Performance, inlining, and benchmarks

  • Multiple commenters say the benchmark mostly reflects inlining and devirtualization behavior, not inherent closure cost.
  • View that, with a strong optimizer, non-allocating lambda/closure forms should compile to near-identical code; allocation-heavy forms (e.g., naive std::function) are the pathological cases.
  • Discussion of compilers’ difficulty eliminating std::function overhead vs std::function_ref, and how recursive patterns like Man‑or‑Boy amplify copying and heap allocation costs.
  • Some dismiss microbenchmarks as weak evidence for language design.
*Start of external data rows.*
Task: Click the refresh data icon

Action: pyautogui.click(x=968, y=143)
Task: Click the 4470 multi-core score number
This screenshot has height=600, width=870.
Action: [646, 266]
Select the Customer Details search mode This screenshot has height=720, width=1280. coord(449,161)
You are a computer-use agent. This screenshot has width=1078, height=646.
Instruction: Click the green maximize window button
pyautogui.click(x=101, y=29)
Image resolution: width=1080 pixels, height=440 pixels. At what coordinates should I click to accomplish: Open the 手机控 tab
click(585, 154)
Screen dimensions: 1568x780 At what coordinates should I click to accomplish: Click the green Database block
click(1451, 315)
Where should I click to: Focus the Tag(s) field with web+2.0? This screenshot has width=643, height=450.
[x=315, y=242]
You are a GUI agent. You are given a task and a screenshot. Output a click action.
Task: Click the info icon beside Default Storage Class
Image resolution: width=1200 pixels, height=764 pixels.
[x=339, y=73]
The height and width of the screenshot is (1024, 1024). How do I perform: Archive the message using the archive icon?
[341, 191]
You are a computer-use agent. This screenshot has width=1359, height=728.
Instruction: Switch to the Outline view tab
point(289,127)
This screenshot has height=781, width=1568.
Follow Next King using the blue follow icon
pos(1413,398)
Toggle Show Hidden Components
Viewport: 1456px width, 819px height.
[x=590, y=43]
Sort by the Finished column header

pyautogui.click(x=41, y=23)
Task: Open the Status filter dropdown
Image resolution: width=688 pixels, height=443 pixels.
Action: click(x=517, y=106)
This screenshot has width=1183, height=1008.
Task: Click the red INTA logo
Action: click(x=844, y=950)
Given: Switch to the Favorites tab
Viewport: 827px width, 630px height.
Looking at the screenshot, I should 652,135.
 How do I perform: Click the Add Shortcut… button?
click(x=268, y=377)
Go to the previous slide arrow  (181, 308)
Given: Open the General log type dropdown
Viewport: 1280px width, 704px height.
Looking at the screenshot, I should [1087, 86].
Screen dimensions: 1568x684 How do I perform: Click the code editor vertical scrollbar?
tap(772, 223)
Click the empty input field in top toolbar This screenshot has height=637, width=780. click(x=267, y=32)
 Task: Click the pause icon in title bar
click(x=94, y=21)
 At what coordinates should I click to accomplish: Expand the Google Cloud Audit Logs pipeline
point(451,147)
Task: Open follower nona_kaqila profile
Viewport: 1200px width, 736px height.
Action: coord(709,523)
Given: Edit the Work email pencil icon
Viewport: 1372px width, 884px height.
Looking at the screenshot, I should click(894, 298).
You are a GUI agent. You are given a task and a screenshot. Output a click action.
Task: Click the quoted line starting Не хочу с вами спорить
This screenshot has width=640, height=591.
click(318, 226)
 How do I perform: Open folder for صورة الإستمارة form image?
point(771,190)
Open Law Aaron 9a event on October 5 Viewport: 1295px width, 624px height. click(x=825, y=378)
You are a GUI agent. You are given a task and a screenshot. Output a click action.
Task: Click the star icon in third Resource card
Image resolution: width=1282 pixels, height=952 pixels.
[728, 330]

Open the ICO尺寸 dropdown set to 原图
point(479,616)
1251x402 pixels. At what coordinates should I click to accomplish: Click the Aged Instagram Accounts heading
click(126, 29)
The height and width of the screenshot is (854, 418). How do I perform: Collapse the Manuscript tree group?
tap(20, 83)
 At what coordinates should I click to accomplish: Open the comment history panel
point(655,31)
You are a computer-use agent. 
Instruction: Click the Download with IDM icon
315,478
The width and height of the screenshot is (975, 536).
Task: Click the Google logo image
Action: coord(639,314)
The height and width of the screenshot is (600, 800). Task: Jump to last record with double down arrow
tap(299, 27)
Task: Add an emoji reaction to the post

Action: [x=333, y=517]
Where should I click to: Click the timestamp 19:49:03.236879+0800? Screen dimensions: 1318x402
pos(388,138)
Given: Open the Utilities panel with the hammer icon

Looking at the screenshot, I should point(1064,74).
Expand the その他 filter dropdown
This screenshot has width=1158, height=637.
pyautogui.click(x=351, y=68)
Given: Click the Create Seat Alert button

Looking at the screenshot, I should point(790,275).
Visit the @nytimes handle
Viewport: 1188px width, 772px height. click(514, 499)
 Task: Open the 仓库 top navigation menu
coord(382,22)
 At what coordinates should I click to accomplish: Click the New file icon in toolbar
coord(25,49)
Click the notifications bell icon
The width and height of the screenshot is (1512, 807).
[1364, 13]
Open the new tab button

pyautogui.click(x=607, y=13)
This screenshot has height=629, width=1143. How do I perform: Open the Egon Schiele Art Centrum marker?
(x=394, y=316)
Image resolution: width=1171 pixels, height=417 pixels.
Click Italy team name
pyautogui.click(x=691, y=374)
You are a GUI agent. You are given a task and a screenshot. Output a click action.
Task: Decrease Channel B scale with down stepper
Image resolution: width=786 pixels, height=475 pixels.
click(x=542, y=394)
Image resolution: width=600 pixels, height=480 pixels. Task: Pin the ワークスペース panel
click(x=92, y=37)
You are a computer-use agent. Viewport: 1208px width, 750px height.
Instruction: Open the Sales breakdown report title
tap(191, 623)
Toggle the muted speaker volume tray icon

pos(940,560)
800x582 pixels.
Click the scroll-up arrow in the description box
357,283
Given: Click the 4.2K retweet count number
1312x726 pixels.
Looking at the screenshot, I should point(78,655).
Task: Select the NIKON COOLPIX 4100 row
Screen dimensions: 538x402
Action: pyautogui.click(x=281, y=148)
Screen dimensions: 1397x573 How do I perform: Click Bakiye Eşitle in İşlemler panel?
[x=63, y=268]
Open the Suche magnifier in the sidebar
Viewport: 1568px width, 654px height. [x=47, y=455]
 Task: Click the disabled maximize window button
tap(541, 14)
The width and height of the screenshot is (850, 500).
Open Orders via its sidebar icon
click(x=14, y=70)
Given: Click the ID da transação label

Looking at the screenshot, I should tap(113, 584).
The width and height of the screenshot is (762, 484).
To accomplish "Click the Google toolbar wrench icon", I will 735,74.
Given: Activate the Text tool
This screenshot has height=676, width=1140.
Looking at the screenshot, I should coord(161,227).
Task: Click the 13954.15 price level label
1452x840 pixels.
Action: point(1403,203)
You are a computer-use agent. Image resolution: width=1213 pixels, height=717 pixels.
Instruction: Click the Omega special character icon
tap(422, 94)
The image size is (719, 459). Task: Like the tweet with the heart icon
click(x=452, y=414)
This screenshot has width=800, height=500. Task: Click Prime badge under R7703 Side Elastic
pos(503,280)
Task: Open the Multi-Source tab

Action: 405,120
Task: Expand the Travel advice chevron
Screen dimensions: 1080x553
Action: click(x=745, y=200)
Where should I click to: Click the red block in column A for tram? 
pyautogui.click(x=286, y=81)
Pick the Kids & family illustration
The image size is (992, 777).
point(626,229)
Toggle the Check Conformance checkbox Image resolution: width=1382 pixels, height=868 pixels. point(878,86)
Implementation strategies: nested functions, trampolines, wide pointers

  • GNU nested functions currently use stack trampolines and require executable stacks; this is criticized for security and performance. New options like -ftrampoline-impl=heap trade to executable heap and lifetime management issues.
  • Alternatives proposed:
    • Use “fat pointers” (function pointer + environment pointer), like C++ lambdas or bound-member pointers.
    • Nested-function syntax but fat-pointer semantics, avoiding executable trampolines.
    • Function-descriptor ABIs or special-cased nested functions (static/register) to avoid trampolines.

Thread locals and dynamic scoping–like tricks

  • Thread-local variables are suggested as a way to smuggle extra state into callbacks (e.g., wrapping qsort).
  • Counterexamples show this breaks when closures are stored and invoked later, or when nested/recursive use arises; it becomes effectively dynamic scoping with reentrancy hazards.

Interoperability and other languages

  • Rust, C++, Blocks, Borland-style __closure, and Raku’s state variables are cited as prior art.
  • Rust’s capturing closures need trampolines or fat-pointer patterns to interoperate with thin C function pointers; some dislike the required unsafe or indirection.
  • Some want C to standardize first-class “wide function pointers” and closure support; others argue closures belong in higher-level languages.

C philosophy and complexity

  • There is a split between those who see closures as making common patterns safer and those who fear they erode C’s minimal, explicit model.
  • Skeptics emphasize that many programmers already struggle with existing C rules and worry new implicit mechanisms (closures, defer, etc.) will push C toward C++-like complexity.